I’m finally back from my travels, which started at the international R user group conference in Nashville. Almost 500 attendees were treated to a delightfully geeky week at useR! 2012, hosted by Frank Harrell and the Biostatistics Department of Vanderbilt University. The weather, facilities and hospitality couldn’t have been better.
The tough part of my two useR! days was making the hard choices of which presentations to attend. Indeed, on my office shelves are books written by at least eight conference participants. The single-threaded keynotes were no-brainers, but I had to make hard choices among the multi-tasked Kaleidoscope and Focus sessions. To make my conference life easier, I settled on a “data science” theme, opting to concentrate on R business applications, visualization, and the “big data” sub-topics of the cloud, Hadoop, database integration and performance/capacity enhancement.
Iowa State Professor and visualization expert Di Cook kicked off Tuesday’s itinerary with her keynote “Every plot must tell a story – even in R”. Cook gently criticized R package developers for not being graphical enough in their documentation. Her take is that R analysts must be attentive to both the visualization demands of exploring raw data as well as the needs of evaluating statistical models. She went on to illustrate good practices using examples drawn from popular R data sets and the ggplot2 package. Location, juxtaposition, color and faceting are major graphical tools at the analyst’s disposal.
David Kahle demoed his ggmap package that links ggplot2 and RgoogleMaps, OpenStreetMap, Stamen Design Maps and CloudMade Maps. The power of ggmap is that its functionality is available simply as an additional geom layer to ggplot2. ggmap also provides several useful utility functions. I’m excited to be using ggmap now.
Iowa State Ph.D. student Yihui Xie was quite the star at useR! 2012, delivering several well-received presentations. His cranvas package of interactive statistical graphics based on Qt appears to hold much promise as a foundation for live visualization of “big” data in R.
When I first saw the topic on the HiveR package, I thought it had to do with integration of R with the Hadoop ecosystem’s Hive. This interesting presentation by Bryan Hanson, though, was on using his package to visualize 2 and 3D hive plots of networks. I can certainly see HiveR as an emerging tool for the data scientist.
Norman Matloff, author of the popular R book, “The Art of R Programming”, presented on parallel programming in R. Matloff’s starting point is the snow package that delivers much of R’s current parallel capabilities. He distinguishes simple challenges – “embarrassingly parallel” – from tough ones, and offers the graphics processor (GPU) as an example of low-hanging, performance-enhancing fruit. His in-development Rth package, though, takes on the tough stuff, attempting software alchemy that replaces initial “linear” problems with alternatives that are embarrassingly parallel. Many of his preliminary findings are encouraging, several producing order of magnitude performance gains with multicore computer hardware.

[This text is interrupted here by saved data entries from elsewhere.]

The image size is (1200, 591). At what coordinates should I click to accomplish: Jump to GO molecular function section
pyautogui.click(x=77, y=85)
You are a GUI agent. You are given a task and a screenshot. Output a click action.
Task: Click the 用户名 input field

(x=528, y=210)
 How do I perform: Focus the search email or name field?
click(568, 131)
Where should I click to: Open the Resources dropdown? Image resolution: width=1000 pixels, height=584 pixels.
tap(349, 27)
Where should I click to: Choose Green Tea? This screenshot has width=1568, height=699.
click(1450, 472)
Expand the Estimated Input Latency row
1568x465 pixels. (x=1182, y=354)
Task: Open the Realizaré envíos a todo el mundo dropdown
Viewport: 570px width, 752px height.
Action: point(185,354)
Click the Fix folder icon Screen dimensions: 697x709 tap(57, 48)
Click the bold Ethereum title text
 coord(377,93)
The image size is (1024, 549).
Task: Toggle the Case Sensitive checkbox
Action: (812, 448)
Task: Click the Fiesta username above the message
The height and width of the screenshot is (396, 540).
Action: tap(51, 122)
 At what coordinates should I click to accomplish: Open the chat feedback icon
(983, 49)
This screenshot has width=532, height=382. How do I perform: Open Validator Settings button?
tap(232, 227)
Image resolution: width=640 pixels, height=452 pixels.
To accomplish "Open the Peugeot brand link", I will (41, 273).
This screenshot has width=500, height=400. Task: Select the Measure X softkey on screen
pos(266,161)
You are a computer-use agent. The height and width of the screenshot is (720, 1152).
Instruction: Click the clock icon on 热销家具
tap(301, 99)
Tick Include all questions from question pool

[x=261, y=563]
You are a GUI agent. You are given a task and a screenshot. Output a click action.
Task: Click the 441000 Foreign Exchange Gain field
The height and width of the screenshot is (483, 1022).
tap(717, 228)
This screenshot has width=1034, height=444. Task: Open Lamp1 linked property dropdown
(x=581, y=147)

Though AT&T Research Labs Simon Urbanek’s talk, “Web-based Interactive Graphics and R in the Cloud” was nominally on visualization, it was as much on scalable, distributed, interactive, analytical computing on the Web. Advances in the Rserve and FastRWeb packages as well as recent developments in browser performance using the binary protocol show promise for large data collaboration using R in the cloud. Karim Chine’s introduction of Elastic-R and an accompanying portal to facilitate plug-and-play scientific statistical computing, and Jeroen Ooms’ discussion on “Scalable Embedded Scientific Computing with OpenCPU”, affirm Urbanek’s direction.
For big data enthusiasts, Seonghak Hong’s “RHive in a Data Scientist’s Tool Box” was a great start to using R in the Hadoop ecosystem. Hong sees Hive as the Hadoop “data warehousing” platform, while RHive combines the power of SQL and R against HDFS data. Antonio Piccolboni offered another perspective on big data and R with his “Slicing and dicing big data with RHadoop/rmr”. He views Hadoop as a cloud operating system and map reduce as a low-level, assembler-like language for programming it. His rmr – R map reduce –allows programmers to embed highly-productive R functions in their map reduce algorithms.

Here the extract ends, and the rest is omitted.